The complexity of travel choices
2.39 In the preceding discussion on barriers to mode shift, these have for clarity of presentation been separately characterised under three headings: hard, soft and complementary factors. In practice, however, mode decisions can often involve the traveller taking into account all three of these types of factors at the same time. This is illustrated in Figure 2 for school travel (taken from Jones and Bradshaw, 2000).
Figure 2 Barriers for School Travel

2.40 Parents who drove their children to school were asked why they did so and what changes would be needed for them to feel comfortable letting their children travel by an alternative mode. A range of factors were identified, with around half the parents questioned indicating that they would prefer not to have to chauffeur their children to school. One of the key lessons from the study was that - in many cases - there are multiple barriers preventing people switching from car to other modes. Tackling one or two issues may not be enough: change will only be brought about when all the relevant barriers have been addressed.
2.41 This theme was further developed in Scottish research which showed that many people were making school travel choices which they considered to be less than optimal to obtain what were perceived as wider social benefits (Halden 2002). Overcoming barriers to walking, cycling and public transport use therefore often needs to include both transport and non transport interventions.

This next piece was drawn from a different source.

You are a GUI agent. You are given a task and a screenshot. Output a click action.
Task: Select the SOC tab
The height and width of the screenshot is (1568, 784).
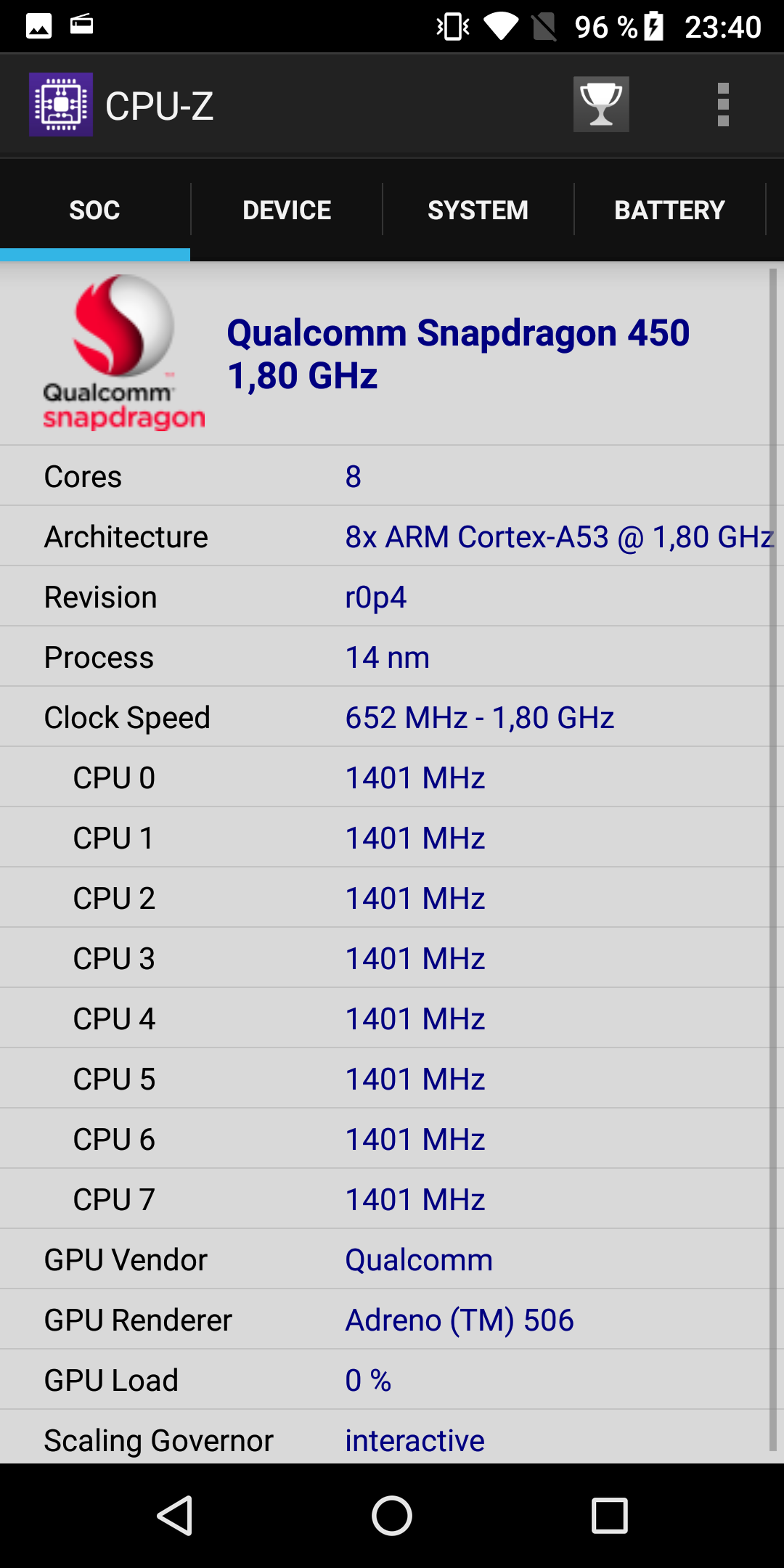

Summary of barriers to mode shift
2.42 Table 1 summarises the main barriers to mode shift from car, under the three characteristics of "hard", "soft" and "complementary" factors. As previously noted, the importance of each will vary according to local initial conditions, trip purpose and the characteristics of the travellers.
Table 1 Barriers to Mode Shift
Factor | Barrier |
Hard factors | - No other practical option based on land use and access needs (lack of services when and where needed)
- Cost of public transport use
- Public transport, walking and cycling too slow.
- Lack of reliability in public transport
|
Soft Factors | - Lack of information about public transport, cycling and walking choices
- Poorer comfort and travelling environment by public transport, walking and cycling - particularly in poor weather or on crowded public transport.
- Need for independence and personal control.
- Dislike of waiting.
- Desire for convenience and variety provided by car travel in terms of time and route of travel, and opportunities for trip chaining.
- Dislike of having to plan behaviour in advance, rather than acting on impulse
- Higher physical, cognitive or affective effort (e.g. uncertainty and stress) required to use public transport.
- Need for privacy and ability to undertake activities whilst travelling such as listening to music, thinking, and private conversations with passengers.
- Employment factors such as subsidies for car travel, (e.g. mileage allowances, free car parking) or employer's policy or requirement for employees to have a car available at work.
- Enjoying car travel as an end in itself.
- Real or perceived safety benefits of car travel, both in terms of personal security and risk of traffic accident injury.
- Ability to express personality through driving style and driving a particular type of car.
- Car used as portable office or mobile home.
|
Complementary factors | - High non transport costs
- Social factors and perception of low status of public transport users
- Legal and tax disadvantages of public transport travel.
- Personality characteristics of travellers
- Limited time budget.
- The need to carry goods or children
- Unable to use other modes due to health factors or disability.